L’Associazione CURAA chiede la cancellazione del “rave” del 6 Settembre a Villa Glori: “Un parco storico che non può essere trasformato in una discoteca a cielo aperto”.

di Silvana LAZZARINO

 “Morning Glori”. CURAA si oppone e chiede la cancellazione immediata dell’evento

La Presidente di CURAA Jacopa Stinchelli:

“Villa Glori è il Parco della Rimembranza, un luogo della memoria ai caduti di Roma e un parco del patrimonio storico e ambientale di Roma. Non può essere trasformato in una discoteca a cielo aperto”.
Rave a Villa Glori (2 Giugno)

L’Associazione CURAA – Cittadini Uniti per Roma, i suoi Alberi e i suoi Abitanti chiede al Comune di Roma, all’Assessorato all’Ambiente, alla Soprintendenza competente e al Municipio Roma II la cancellazione immediata dell’evento musicale DJ Set previsto il 6 settembre a Villa Glori, nel Parco della Rimembranza. La richiesta arriva dopo le criticità segnalate dall’Associazione in occasione dell’evento del 2 giugno scorso, quando musica ad alto volume e afflusso di pubblico avrebbero provocato forti disagi ai residenti e preoccupazioni per gli effetti sulla fauna dell’area e sui cavalli del centro ippico di Villa Glori.

CURAA chiede inoltre che vengano chiariti gli eventuali impatti ambientali e acustici dell’iniziativa e le misure adottate per la tutela degli animali presenti nel parco.

Pensare di trasformare Villa Glori in una discoteca a cielo aperto è inaccettabile – dichiara Jacopa Stinchelli, presidente di CURAA –. Parliamo del Parco della Rimembranza, un luogo legato alla memoria dei Caduti e alla storia di Roma. Non è una semplice location per eventi commerciali. Dopo quanto accaduto il 2 giugno, invece di fermarsi, si programma un nuovo appuntamento per il 6 settembre e addirittura la proroga di un ulteriore ora. I residenti, le associazioni e i comitati che avevano protestato sono stati completamente inascoltati. Chiediamo alle istituzioni di intervenire immediatamente”.

CURAA richiama anche l’attenzione sulla presenza, all’interno del complesso di Villa Glori, del Centro Ippico, sottolineando la particolare sensibilità dei cavalli ai rumori improvvisi e prolungati.

“Qui non ci sono soltanto alberi e prati – prosegue Stinchelli – ma anche animali che possono essere fortemente disturbati e spaventati da musica ad alto volume, bassi e rumori prolungati.
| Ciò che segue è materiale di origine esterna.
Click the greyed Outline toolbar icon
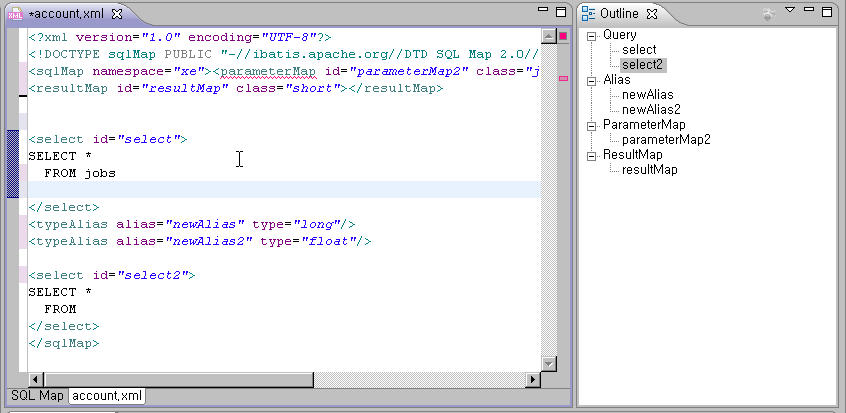The image size is (846, 413). (x=768, y=14)
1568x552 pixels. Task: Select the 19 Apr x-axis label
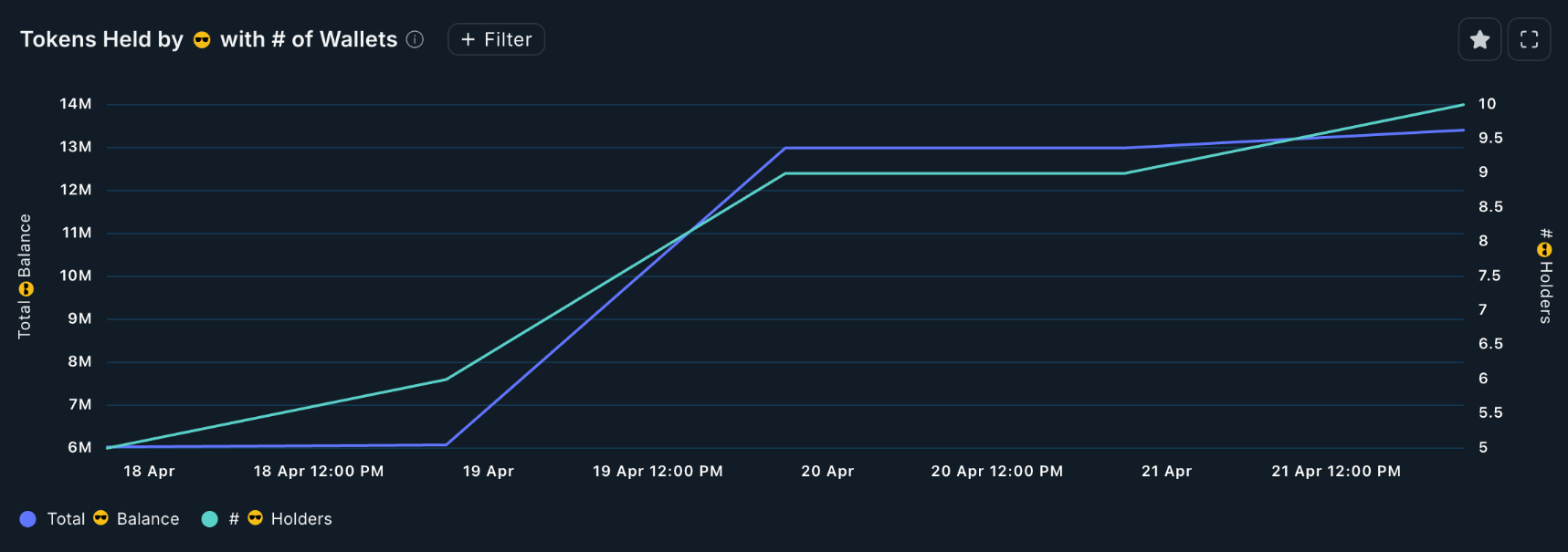coord(488,471)

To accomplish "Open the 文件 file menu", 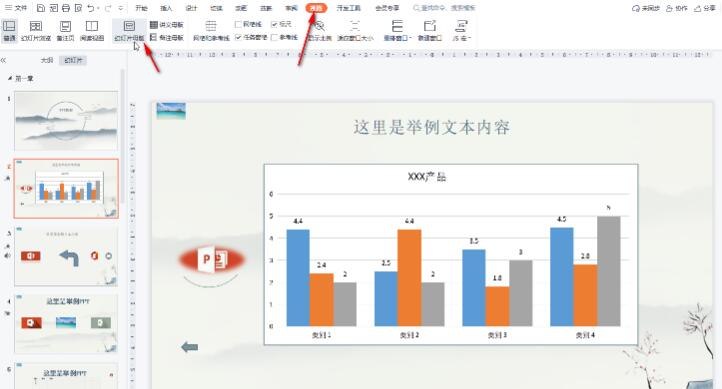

È necessario sapere quali valutazioni siano state effettuate e quali misure concrete siano state previste per tutelare la fauna del parco e gli animali del Centro Ippico”.

Per CURAA, la questione riguarda non soltanto l’inquinamento acustico, ma anche il modello di gestione del patrimonio pubblico e dei parchi storici della Capitale.

“Villa Glori appartiene ai cittadini e alla storia di Roma – sottolinea Stinchelli –. La tutela del verde, della biodiversità e del patrimonio storico non può essere compatibile con un utilizzo indiscriminato dei parchi come location per l’intrattenimento commerciale”.

L’Associazione chiede pertanto alle istituzioni competenti:

  1. la cancellazione immediata dell’evento del 6 settembre;
  2. la sospensione di ulteriori autorizzazioni per rave, concerti ed eventi musicali nel Parco della Rimembranza;
  3. la pubblicazione degli atti, delle autorizzazioni e delle concessioni relativi agli eventi già realizzati e programmati;
  4. la verifica dell’impatto acustico e ambientale dell’evento del 2 giugno e di quello previsto il 6 settembre;
  5. la valutazione degli effetti sulla fauna del parco e sugli animali del Centro Ippico;
  6. l’adozione di criteri chiari per la tutela dei parchi storici e dei luoghi della memoria, impedendone la trasformazione in semplici spazi per l’intrattenimento commerciale.
“Il 6 settembre deve essere cancellato – conclude Jacopa Stinchelli – Villa Glori deve tornare a essere ciò che è: un Parco della Rimembranza, un luogo di memoria, natura e patrimonio pubblico, non una discoteca a cielo aperto né una location privata per eventi commerciali”.